I just came across this riddle in the Reopen Votes review queue, having previously seen it in the Close Votes review queue where I was apparently the only person to vote to leave it open.
It seems ridiculous to me that someone joining the site to post a riddle they've created would get their question closed until such time as they say explicitly that they've made it themselves. It also feels somewhat unfair, since it holds people to different standards: I'm sure that if it was me posting a riddle without saying explicitly that I'd made it myself, nobody would vote to close it because you all know that I write my own riddles.
(In fact, the whole attribution policy doesn't make sense to me, especially in cases like this where the puzzle consists of just text rather than a screenshot from somewhere. If the OP had taken their puzzle from somewhere, they could just lie and say they made it themselves. A policy that relies on honesty in unprovable cases doesn't feel very consistent. But I digress: the policy was created through meta consensus and it's an official close reason, so there's not much to do about that.)
Can we please be a bit more careful about closing people's questions when there's no reason to think it might be copied without attribution? If it's an obvious screenshot from an online IQ test or something, then sure, close away. But if someone posts a riddle like this, why would you presume guilt rather than innocence, when people have been posting home-made riddles on this site since 2014?

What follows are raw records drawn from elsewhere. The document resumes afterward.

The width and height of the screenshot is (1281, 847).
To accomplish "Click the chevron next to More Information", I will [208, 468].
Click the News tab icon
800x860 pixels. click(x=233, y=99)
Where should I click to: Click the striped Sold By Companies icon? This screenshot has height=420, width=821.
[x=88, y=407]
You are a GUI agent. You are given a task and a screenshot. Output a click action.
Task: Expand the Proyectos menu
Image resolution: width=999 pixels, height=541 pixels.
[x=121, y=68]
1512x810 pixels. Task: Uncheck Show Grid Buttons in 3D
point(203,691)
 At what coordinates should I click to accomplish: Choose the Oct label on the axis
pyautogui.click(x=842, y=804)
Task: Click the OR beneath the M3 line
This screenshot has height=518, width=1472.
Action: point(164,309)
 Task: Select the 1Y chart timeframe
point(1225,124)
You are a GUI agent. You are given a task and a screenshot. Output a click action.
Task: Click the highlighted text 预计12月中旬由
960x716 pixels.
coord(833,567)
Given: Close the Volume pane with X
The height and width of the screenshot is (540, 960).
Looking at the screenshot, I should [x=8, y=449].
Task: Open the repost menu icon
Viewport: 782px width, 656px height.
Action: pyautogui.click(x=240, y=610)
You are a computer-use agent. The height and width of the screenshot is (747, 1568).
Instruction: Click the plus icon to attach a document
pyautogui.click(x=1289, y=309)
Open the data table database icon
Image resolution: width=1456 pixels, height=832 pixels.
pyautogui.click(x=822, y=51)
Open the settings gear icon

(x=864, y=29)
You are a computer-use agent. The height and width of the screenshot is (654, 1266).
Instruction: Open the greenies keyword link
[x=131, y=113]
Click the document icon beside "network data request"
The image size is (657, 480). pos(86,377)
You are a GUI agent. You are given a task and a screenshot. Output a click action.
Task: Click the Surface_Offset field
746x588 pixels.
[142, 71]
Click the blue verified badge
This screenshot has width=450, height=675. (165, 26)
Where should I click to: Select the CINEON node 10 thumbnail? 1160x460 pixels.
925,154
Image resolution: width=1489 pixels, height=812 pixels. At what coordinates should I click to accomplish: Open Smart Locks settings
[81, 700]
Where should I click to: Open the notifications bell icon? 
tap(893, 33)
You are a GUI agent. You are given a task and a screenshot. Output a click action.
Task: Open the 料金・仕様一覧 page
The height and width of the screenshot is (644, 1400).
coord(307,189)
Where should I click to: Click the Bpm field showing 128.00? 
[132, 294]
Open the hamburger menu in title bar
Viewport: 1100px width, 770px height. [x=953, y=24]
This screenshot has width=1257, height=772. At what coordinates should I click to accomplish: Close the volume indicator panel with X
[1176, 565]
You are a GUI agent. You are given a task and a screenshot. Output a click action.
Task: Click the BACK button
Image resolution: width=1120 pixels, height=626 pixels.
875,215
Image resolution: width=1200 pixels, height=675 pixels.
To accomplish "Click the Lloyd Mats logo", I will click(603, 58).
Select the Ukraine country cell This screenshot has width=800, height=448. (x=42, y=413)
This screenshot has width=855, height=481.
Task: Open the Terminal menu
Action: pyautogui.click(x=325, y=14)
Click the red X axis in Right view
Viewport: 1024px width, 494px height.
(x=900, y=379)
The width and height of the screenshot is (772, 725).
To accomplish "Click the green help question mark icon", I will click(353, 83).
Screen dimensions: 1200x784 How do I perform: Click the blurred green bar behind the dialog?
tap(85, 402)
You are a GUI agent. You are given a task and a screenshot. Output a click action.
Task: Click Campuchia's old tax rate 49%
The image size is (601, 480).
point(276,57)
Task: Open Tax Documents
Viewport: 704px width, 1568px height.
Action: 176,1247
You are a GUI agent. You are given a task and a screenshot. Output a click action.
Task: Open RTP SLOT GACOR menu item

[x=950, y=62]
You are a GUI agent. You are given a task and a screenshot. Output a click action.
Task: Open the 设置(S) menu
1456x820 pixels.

I'm not necessarily advocating any change in the attribution policy itself, just would like to ask people to be a bit more careful when casting votes on new puzzles. A lot of people post home-made puzzles without seeing the need to say explicitly that they're home-made, and we can't reasonably close every such puzzle.
(And yes, I know that this question will get quickly reopened now that the OP has said they made the riddle themselves. But my point is that it shouldn't have been closed in the first place. What happened to benefit of the doubt?)